Минтака Ориона - Юрий Гельман
Шрифт:
Интервал:
Закладка:
– Сергей.
– Ну, вот, стало быть, заходи. Фомка тут, при церкви, в кельюшке живет. Сейчас же и познакомитесь.
Еще через четверть часа Сергей Шумилов уже перебирал разные иконы, внимательно рассматривая их то на свету, то в тени. Тут были сурово-наставительные лица пророков, мягкие и светлые – чудотворцев и богоматери, глубокое и пронзительное – лицо самого Христа.
– Господи! – вырвалось у него. – Через двести пятьдесят лет этим произведениям цены не будет!
– А им и сейчас цены нет! – пафосно заявил Фомка Белый, маленький, верткий дьячок с ловкими руками и бегающим взглядом.
Сергей даже не смог для себя определить его возраст: то он на двадцать пять выглядел, а то на все сорок. Голос у Фомки был, правда, моложавый, со звоном. И манеры были не стариковские. Вот только заметил Сергей: говорит, говорит о чем-то суетливо, и вдруг остановится, как завороженный, смотрит в одну точку, будто видит там что, а потом отпускает его, снова – говорит, говорит.
– Меня интересует, какие грунты для живописи используются у вас, – сказал Сергей.
– То не секрет, – ответил Фомка. – На яичных белках, барин, токмо так, не иначе. От петухов вся живопись на Руси пошла.
– Это как?
– А вот: петухи, стало быть, кур топчуть? Известное дело. Те, опять же, яйца несуть.
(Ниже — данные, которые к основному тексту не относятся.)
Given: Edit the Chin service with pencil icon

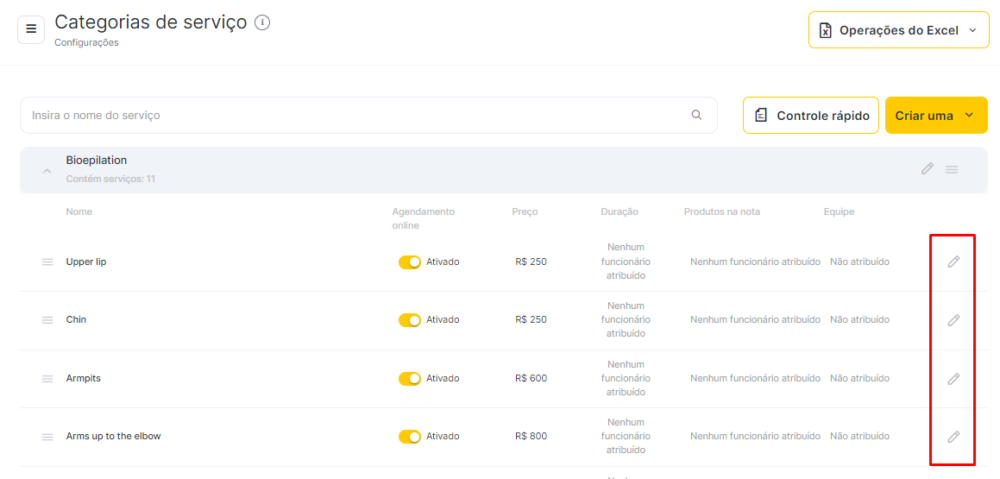Looking at the screenshot, I should [x=953, y=320].
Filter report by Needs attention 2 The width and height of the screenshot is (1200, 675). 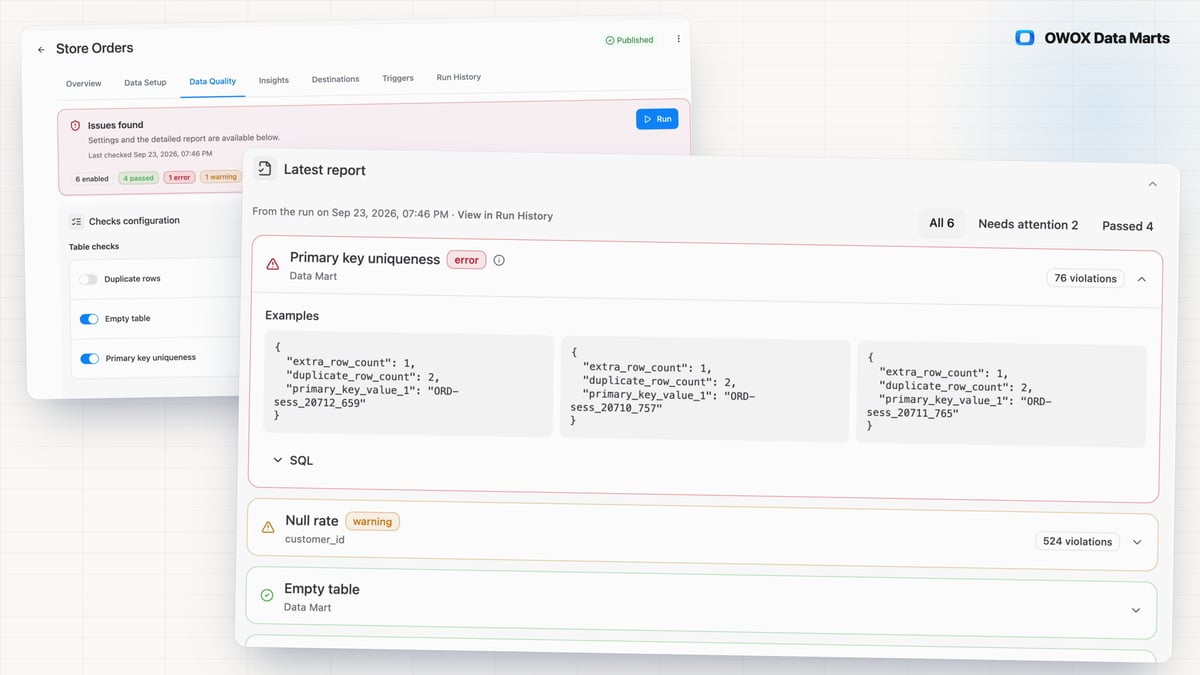coord(1028,225)
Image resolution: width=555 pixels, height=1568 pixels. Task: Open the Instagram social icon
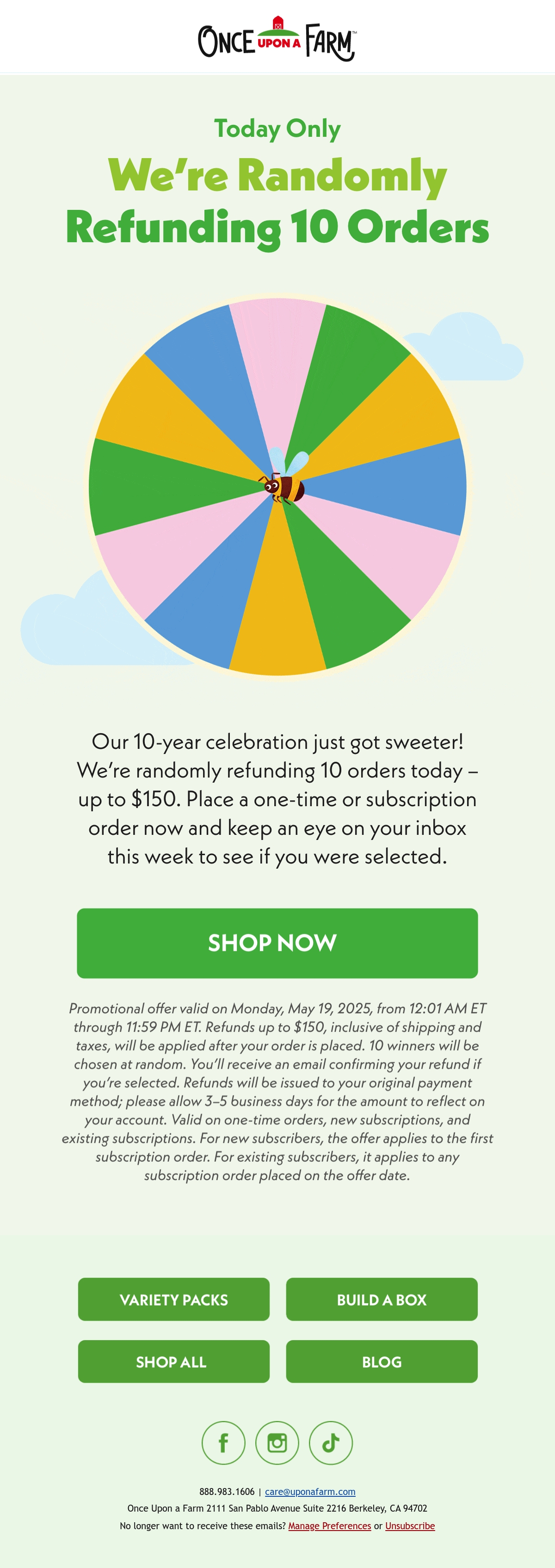[277, 1443]
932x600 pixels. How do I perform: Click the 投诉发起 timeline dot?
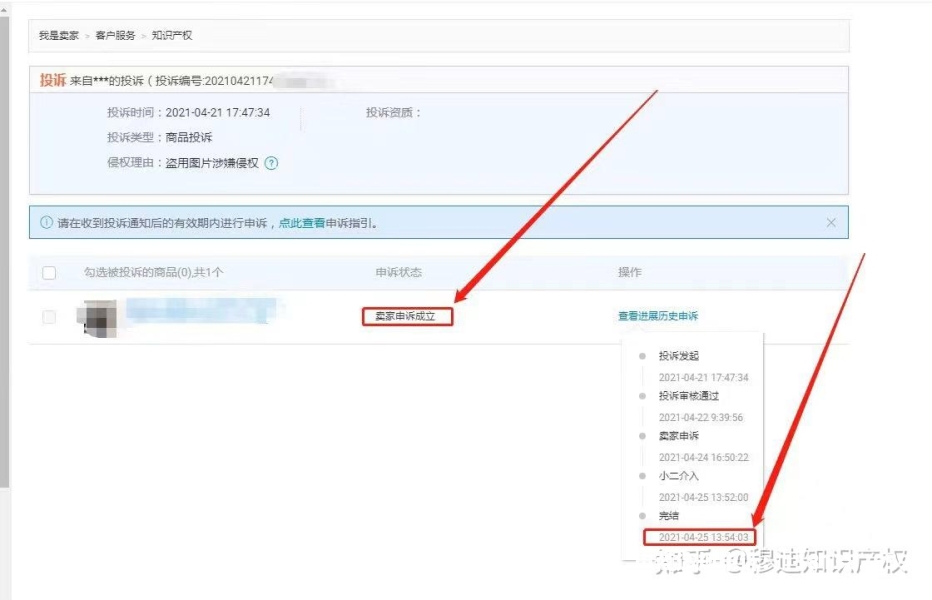pyautogui.click(x=642, y=356)
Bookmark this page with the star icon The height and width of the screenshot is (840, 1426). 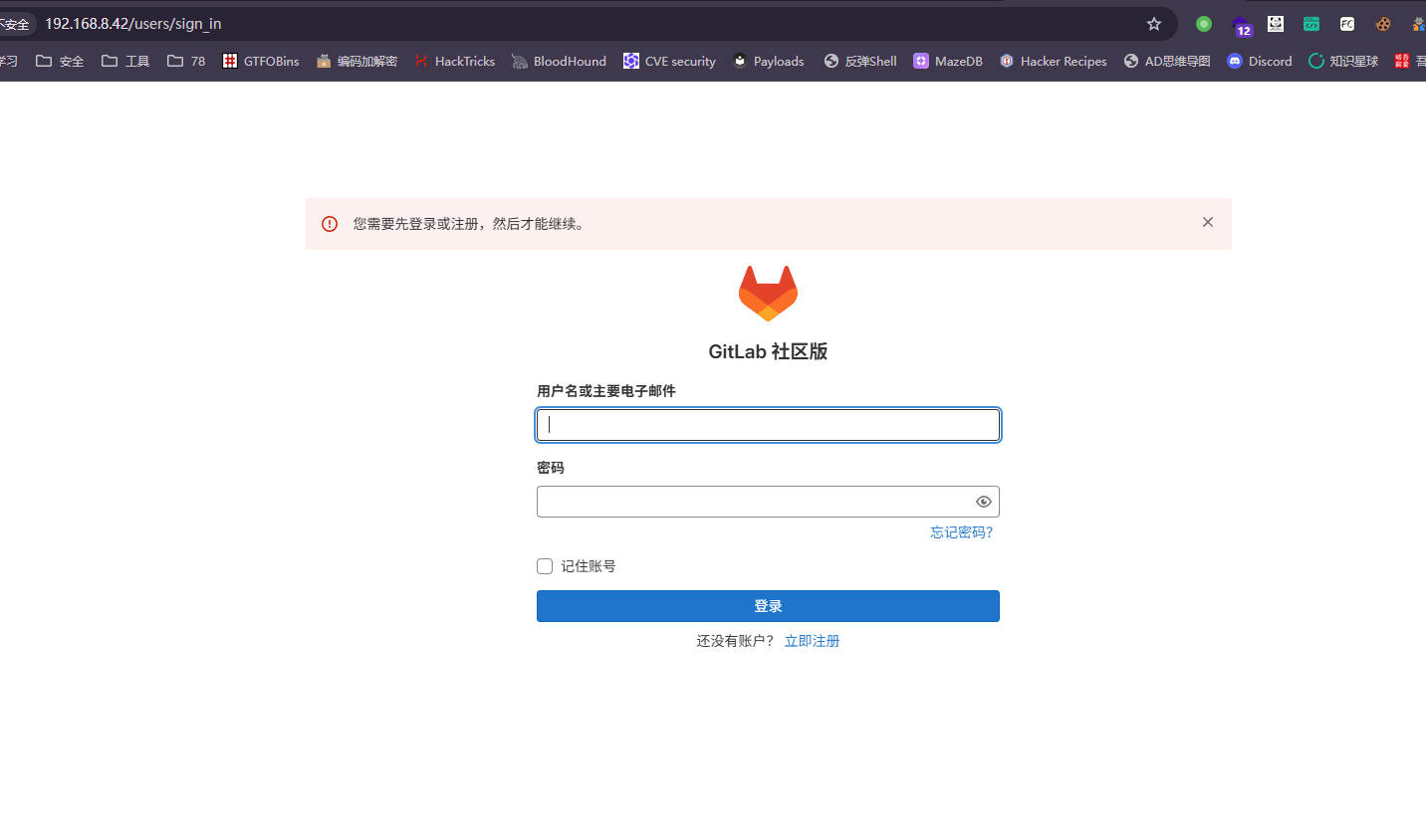coord(1152,23)
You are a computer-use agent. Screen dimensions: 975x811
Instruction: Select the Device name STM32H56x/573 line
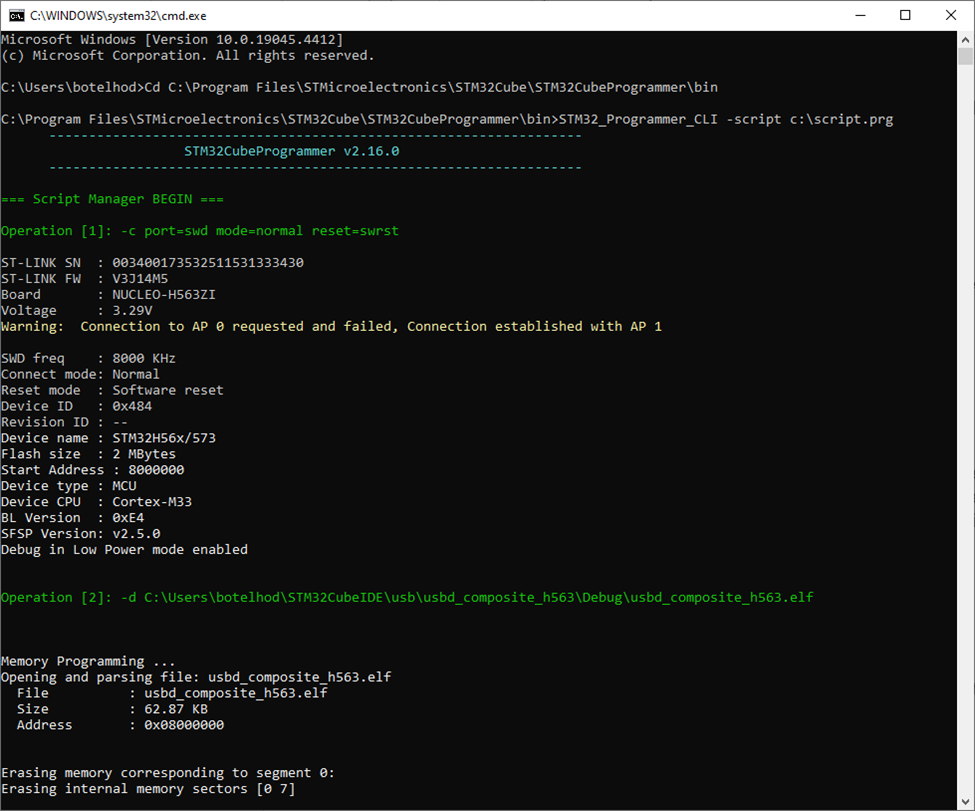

Да. А грунт из чего добывають, а краски чем скрепляють? Из яиц тех самых. Вот и петухи при чем!
– Да, – согласился Сергей, – логика железная.
– А ты, барин, сам-то что рисуешь? – спросил дьячок.
– Портреты и пейзажи.
– А показать сможешь?
– К сожалению, все мои работы в Москве остались.
– Жалко, – заключил Фомка. – Я в Петербурге раза три бывал, за красками ездил. Кое-что и своим глазом видел. Знаю, в цене там наш брат, художник. Особливо, когда лица хорошо получаются. От графьев да князей отбоя нет. Оно и понятно, полюбляють оне свои портреты, стало быть, имать. Может, даст Бог, и ты пробиться сможешь.
– А покажи свои? – попросил Сергей.
– А идем нáверх, – позвал Фомка. – Я прямо с колокольни рисую. Там все и храню.
Они поднялись по шаткой деревянной винтовой лестнице почти до самой звонницы, где была крохотная комнатушка за семь ступеней до верхней площадки. Тут у Фомки был и склад, и мастерская. Тут он размешивал краски, тут и хранил сои полотна.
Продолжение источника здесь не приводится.